» EXERCISE DATA:
↓
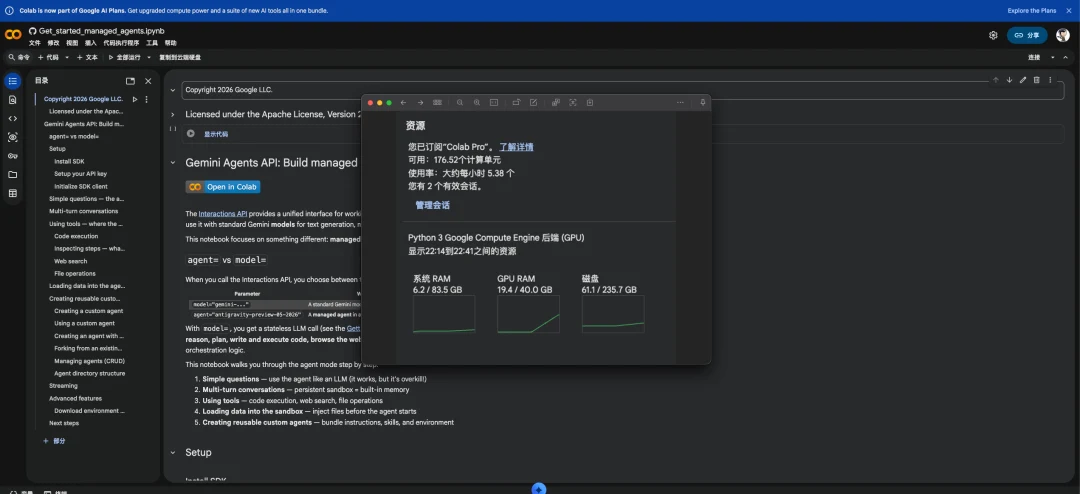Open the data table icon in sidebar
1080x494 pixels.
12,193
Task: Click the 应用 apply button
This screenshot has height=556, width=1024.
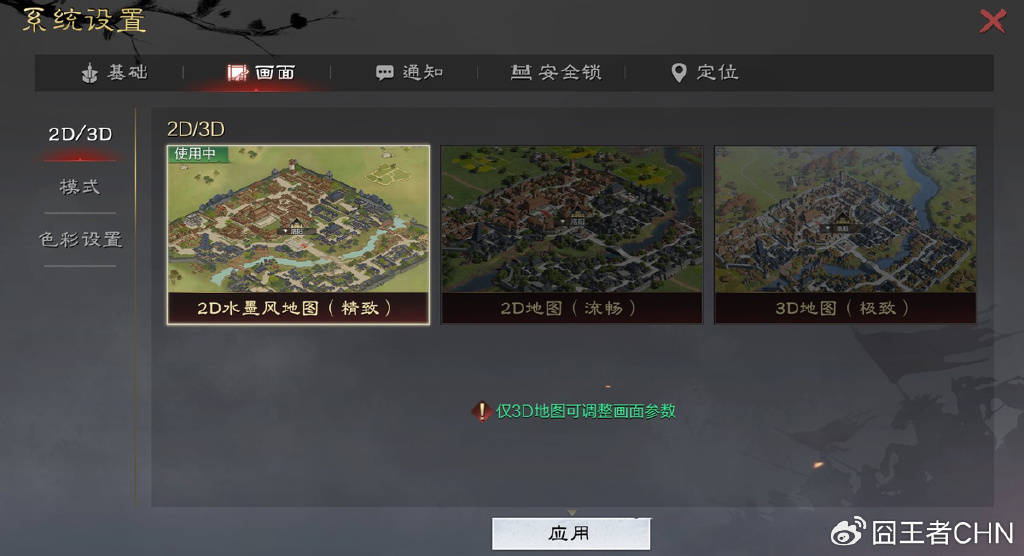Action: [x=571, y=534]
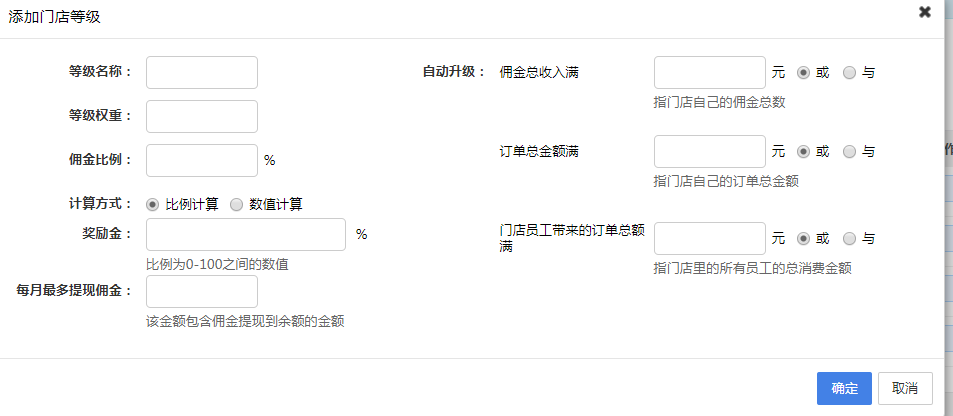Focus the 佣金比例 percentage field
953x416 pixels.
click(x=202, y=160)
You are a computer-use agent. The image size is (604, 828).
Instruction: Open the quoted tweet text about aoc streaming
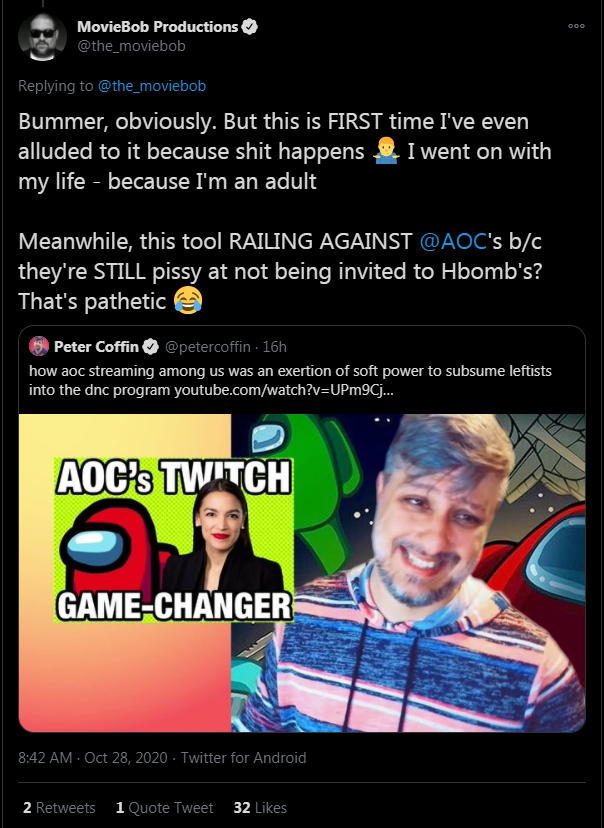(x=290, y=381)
↑
↓
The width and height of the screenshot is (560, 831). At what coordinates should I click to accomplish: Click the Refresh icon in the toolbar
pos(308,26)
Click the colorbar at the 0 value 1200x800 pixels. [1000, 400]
↑
» TRY IT:
Quote the data above from the line containing "The width and" to the line containing "Click the colorbar", inclusive, and stop.

» OUTPUT:
The width and height of the screenshot is (560, 831). At what coordinates should I click to accomplish: Click the Refresh icon in the toolbar
pos(308,26)
Click the colorbar at the 0 value 1200x800 pixels. [1000, 400]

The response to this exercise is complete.